Friday 17 October 2014

Input, Reaction and Outcome


Bullying has been the thread underpinning a lot of my conversations today. Watching some stand up to being bullied, watching others avoid the bullying by leaving Facebook groups, talking to people about coping strategies.

I have way too much experience of bullying and its after-effects, be it my own childhood, my children's experiences, work, domestic violence ...

Bullying has changed me. I'm still the stubborn protector of others that I was as a child, but I have an awareness you can only get from traumatic experience.

That awareness could have poisoned me, weakened me, made me less human. I am blessed that I found another way to deal with it, although I struggle still with post-traumatic stress in some areas of my life.

I taught my children that they could control their reactions to the bullying, that how they chose to live their life was what was important, not what others might say or think. Turns out I taught them to defend others by my own example, to the point where, when my daughter saw children walking to school being bullied, she ran home to get me to come and protect them.

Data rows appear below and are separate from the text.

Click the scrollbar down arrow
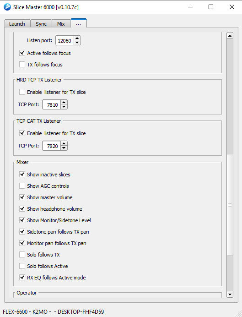This screenshot has height=317, width=242. tap(230, 294)
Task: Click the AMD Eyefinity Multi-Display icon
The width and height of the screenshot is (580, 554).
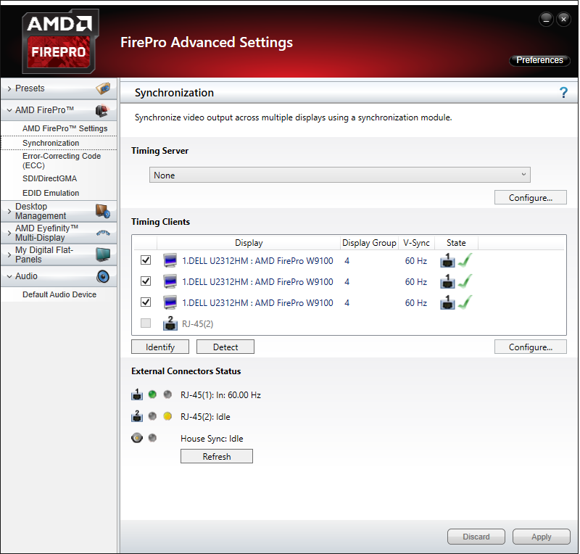Action: [103, 233]
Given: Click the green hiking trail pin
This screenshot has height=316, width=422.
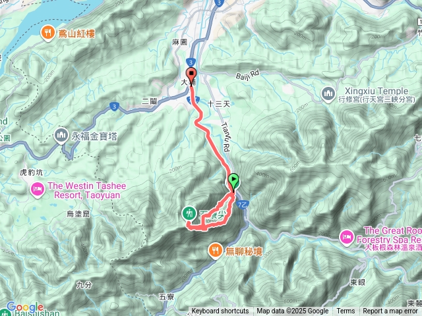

The one thing that makes a difference isn't easy. From personal experience, if you forget to do this until you're embedded in the bullying cycle, it's well-nigh impossible to do without somebody you trust being there to remind you. But it does work.

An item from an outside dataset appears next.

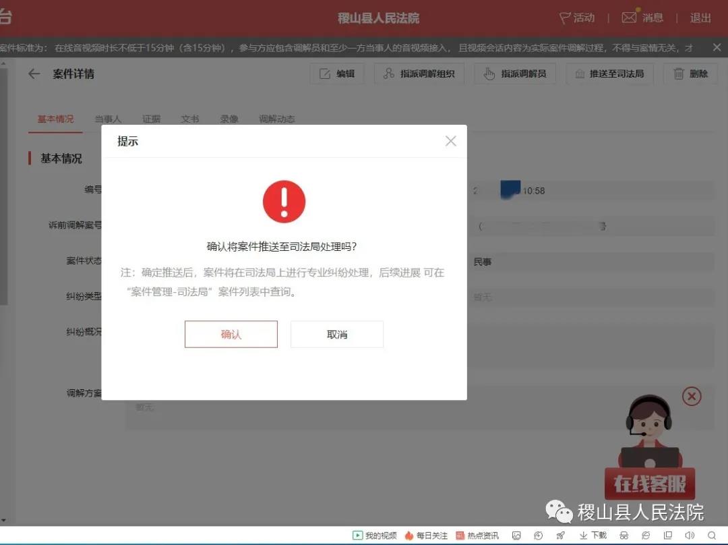Open 我的视频 in browser status bar
The image size is (728, 545).
tap(375, 536)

Whatever the input - ridicule, bile, physical attack, to name a few - you need to remember that the input is outside your control. You cannot undo a hurtful comment before it has been said, let alone afterwards. No matter how safe you try to be, you cannot always avoid a physical attack, especially not from somebody close to you.

You can control your reaction. It's not easy and it may be impossible to control the initial reaction of pain or physical defence. That's instinctive, not rationalised. But you can control the subsequent reaction. You can choose to stand there and quietly, assertively state that you are no longer prepared to tolerate their behaviour. You can choose to turn their ridicule into a joke. It doesn't have to be stated out loud, you can talk to friends you feel safe with afterwards. You can walk into a solicitors' firm and take out an injunction.

Because it's the combination of their input and your reaction that determines the outcome. You can make a better outcome for yourself. I know you can, because I've done it, over and over again.